Why Attention Is Slow: The Memory Wall
Standard attention materializes the full N×N attention matrix in High Bandwidth Memory (HBM). For a sequence of 8192 tokens with 128-dim heads, that is 8192² = 67M entries — several GB just for intermediate results. The bottleneck is not arithmetic (FLOPs) but memory bandwidth: reading and writing to HBM is orders of magnitude slower than on-chip SRAM computation.
FlashAttention 1: IO-Aware Tiling
The original FlashAttention (arXiv:2205.14135) introduced IO-aware attention: tile the Q, K, V matrices into blocks that fit in SRAM, compute attention incrementally using the online softmax trick, and recompute activations during the backward pass instead of storing them. The full N×N matrix is never materialized. This reduced HBM reads/writes from O(N²) to O(N) and enabled 2-4x speedup with exact (not approximate) attention.
FlashAttention 2: Better Parallelism
FlashAttention 2 (arXiv:2307.08691) reduced the number of non-matmul FLOPs (which have lower throughput than matmul FLOPs on modern GPUs), parallelized across the sequence length dimension (not just batch and head), and improved thread block partitioning for better warp occupancy. Result: 2-4x speedup over FA1, reaching 50-73% of theoretical peak FLOPs/s on A100.
FlashAttention 3: H100-Specific Optimizations
FA3 (arXiv:2407.08608) targets the NVIDIA H100 Tensor Core architecture specifically. Three key advances:
1. Asynchrony and Overlapping
H100 has a dedicated asynchronous copy engine (TMA — Tensor Memory Accelerator) that can transfer data between HBM and SRAM independently of CUDA cores. FA3 overlaps compute (matmul) with data loading using software pipelining, so the GPU never stalls waiting for memory transfers.
2. FP8 Support
H100 has dedicated FP8 Tensor Cores with 2x the throughput of BF16 cores. FA3 supports FP8 attention computation with careful handling of the softmax normalization to maintain numerical stability. This enables up to 1.2 PFLOPs/s on H100 for attention.
3. Intra-Warp Parallelism
FA3 restructures the warp-level computation to better utilize H100's warp-group asynchronous execution, pipelining the two GEMMs (QK^T and attention × V) together.

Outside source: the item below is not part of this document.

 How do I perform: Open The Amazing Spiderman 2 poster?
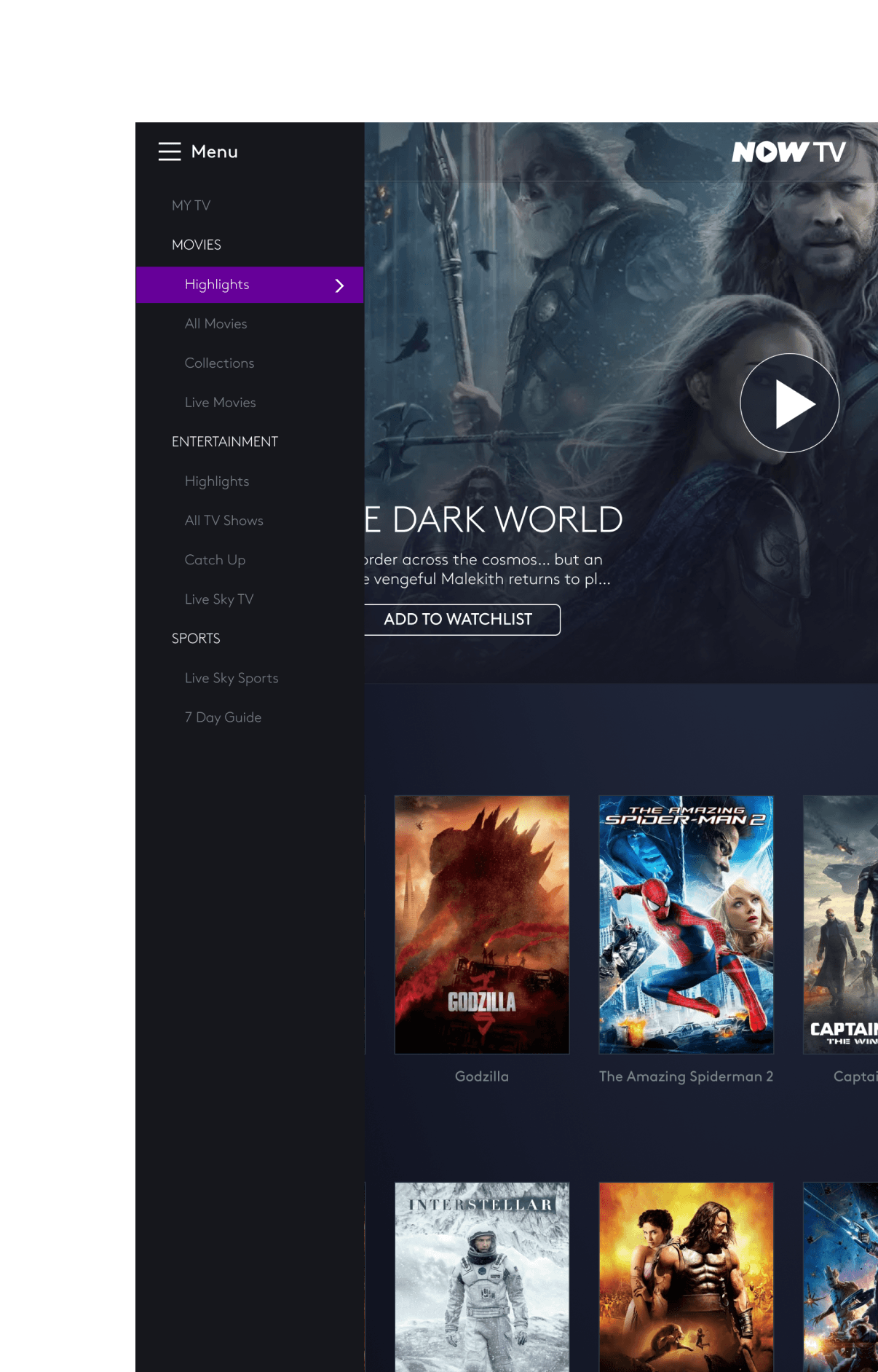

# Using FlashAttention 3 via the flash-attn package
from flash_attn import flash_attn_func
import torch
# All on H100, with FP8 quantization for maximum throughput
q = torch.randn(2, 8192, 32, 128, dtype=torch.bfloat16, device="cuda")
k = torch.randn(2, 8192, 32, 128, dtype=torch.bfloat16, device="cuda")
v = torch.randn(2, 8192, 32, 128, dtype=torch.bfloat16, device="cuda")
# causal=True for autoregressive decoding
output = flash_attn_func(q, k, v, causal=True)
Impact on Context Length
FA3 makes 128k-context models practical for production inference. Each doubling of context length was previously 4x more expensive (O(N²) memory). With FA3's IO efficiency, context can be extended to 1M+ tokens in research settings without running out of memory or being bandwidth-bound.
Speedup Numbers
On H100 SXM5, FA3 achieves 1.5-2.0x speedup over FA2 in the forward pass and similar gains in the backward pass. At BF16 with sequence length 8192, FA3 reaches ~1200 TFLOPs/s versus ~700 for FA2.